__TASK LIST__.
a: In the blog excerpt, what song did the group sing at the White House?
b: From the blog excerpt, extract the passage starting at "But we don’t" and ending at "assignments at home.".

__EXTRACT__.
============================================================

Amazing Grace at the White House

Thrilled to meet the advocacy team I have been assisting in spare minutes and small ways. But every little bit matters.

Pediatric cancer patients, siblings, parents and advocates walked together to the White House where we held our candles high and, together, sang Amazing Grace to honor children taken by cancer and those still in the struggle. I am sure tomorrow’s events will be enjoyable, but I already know this was my favorite moment at Cure Fest.

Thank you for being part of our journey. More to come. Grace be with you and good night, my friends.

Road Trip!

Coffee, check. Donuts, check. Stop touching me! Check.

My lecture on appeals to government, bi-partisan laws, and our right and privilege to making our voices heard because of “free speech and press” and a “government of the people, by the people and for the people” was, hopefully, somehow sponged into their brains because the boys definitely weren’t listening.

If interested, check out today’s schedule of events included in this post. Come along with us as we play just a little part in making a difference…

Day 605

Justin has managed just about every other day at school since starting last week. Of course, it would be ideal if he could make it everyday. IMG_6704

But we don’t live in the ideal around here. And if YOU do, please tell me what THAT is like.

Every time Justin attends school is a major accomplishment. He generally comes home exhausted, as his little body continues to work extra hard to process heavy drugs and fight off cancer cells. IMG_6707

A very special thank you to Justin’s teacher, Miss Barr, for her willingness to accommodate his special needs and collaborate with me on making up missed assignments at home.

============================================================

__EXCERPTED DATA__.
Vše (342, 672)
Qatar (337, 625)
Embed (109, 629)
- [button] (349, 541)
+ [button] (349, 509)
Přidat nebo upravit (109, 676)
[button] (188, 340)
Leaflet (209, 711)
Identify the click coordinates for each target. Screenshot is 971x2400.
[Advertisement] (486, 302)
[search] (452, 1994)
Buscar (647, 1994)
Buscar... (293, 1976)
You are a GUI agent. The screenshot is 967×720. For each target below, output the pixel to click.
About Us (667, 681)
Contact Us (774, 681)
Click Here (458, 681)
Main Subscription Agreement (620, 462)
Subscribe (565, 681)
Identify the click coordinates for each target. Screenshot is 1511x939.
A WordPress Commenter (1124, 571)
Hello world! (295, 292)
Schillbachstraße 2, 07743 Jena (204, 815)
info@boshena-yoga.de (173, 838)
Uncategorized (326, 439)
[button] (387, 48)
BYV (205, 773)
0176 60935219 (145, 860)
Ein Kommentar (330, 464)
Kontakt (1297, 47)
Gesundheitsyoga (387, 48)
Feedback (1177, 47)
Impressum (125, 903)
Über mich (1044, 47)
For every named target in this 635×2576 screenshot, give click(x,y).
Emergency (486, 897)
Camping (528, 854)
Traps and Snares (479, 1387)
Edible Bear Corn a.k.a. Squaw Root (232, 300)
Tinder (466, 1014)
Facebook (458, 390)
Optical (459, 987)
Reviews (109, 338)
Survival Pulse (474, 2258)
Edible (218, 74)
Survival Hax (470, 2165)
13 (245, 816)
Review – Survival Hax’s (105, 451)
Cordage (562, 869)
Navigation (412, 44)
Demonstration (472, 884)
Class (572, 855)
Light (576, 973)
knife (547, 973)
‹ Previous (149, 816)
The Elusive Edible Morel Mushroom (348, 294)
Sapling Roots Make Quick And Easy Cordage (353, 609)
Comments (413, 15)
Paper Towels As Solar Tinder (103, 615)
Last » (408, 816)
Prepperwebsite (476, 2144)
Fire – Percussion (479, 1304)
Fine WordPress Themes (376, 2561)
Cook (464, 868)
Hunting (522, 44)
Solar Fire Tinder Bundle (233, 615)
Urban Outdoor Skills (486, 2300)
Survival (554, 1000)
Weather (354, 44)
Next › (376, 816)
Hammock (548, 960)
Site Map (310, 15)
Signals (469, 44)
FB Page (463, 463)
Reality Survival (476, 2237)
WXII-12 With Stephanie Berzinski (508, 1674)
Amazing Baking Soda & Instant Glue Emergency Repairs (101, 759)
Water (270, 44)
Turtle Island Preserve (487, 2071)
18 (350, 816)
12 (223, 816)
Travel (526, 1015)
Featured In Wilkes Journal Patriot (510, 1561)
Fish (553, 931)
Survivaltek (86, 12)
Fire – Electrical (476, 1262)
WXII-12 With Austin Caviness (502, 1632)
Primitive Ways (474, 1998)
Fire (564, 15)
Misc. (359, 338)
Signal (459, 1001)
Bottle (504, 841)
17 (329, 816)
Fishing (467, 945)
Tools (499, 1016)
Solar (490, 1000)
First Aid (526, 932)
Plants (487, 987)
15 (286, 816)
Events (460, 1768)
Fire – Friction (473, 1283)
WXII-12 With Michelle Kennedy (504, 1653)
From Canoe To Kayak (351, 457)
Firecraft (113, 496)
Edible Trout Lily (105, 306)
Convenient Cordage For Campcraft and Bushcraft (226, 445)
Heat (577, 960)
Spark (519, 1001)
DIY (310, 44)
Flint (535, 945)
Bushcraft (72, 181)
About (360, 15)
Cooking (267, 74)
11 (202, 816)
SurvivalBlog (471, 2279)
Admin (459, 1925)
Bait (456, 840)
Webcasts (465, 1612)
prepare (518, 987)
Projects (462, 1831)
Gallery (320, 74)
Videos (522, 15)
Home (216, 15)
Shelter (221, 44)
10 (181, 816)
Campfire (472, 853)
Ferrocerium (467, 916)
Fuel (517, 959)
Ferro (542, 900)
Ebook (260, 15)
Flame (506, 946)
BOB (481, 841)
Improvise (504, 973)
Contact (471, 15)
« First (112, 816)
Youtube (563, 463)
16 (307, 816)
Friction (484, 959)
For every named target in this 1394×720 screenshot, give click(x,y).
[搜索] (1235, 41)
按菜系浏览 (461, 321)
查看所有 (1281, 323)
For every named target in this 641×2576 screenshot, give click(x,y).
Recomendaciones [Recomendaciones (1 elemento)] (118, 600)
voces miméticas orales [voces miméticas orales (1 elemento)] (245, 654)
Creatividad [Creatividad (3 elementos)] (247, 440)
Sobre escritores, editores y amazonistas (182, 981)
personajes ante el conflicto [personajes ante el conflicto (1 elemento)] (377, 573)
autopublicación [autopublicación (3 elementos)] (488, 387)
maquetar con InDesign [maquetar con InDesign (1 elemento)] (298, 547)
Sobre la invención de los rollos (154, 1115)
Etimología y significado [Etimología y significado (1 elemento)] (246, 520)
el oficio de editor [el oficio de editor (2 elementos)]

============================================================

__ANSWERS BY ITEM__.
a: Amazing Grace.

b:
But we don’t live in the ideal around here. And if YOU do, please tell me what THAT is like.

Every time Justin attends school is a major accomplishment. He generally comes home exhausted, as his little body continues to work extra hard to process heavy drugs and fight off cancer cells. IMG_6707

A very special thank you to Justin’s teacher, Miss Barr, for her willingness to accommodate his special needs and collaborate with me on making up missed assignments at home.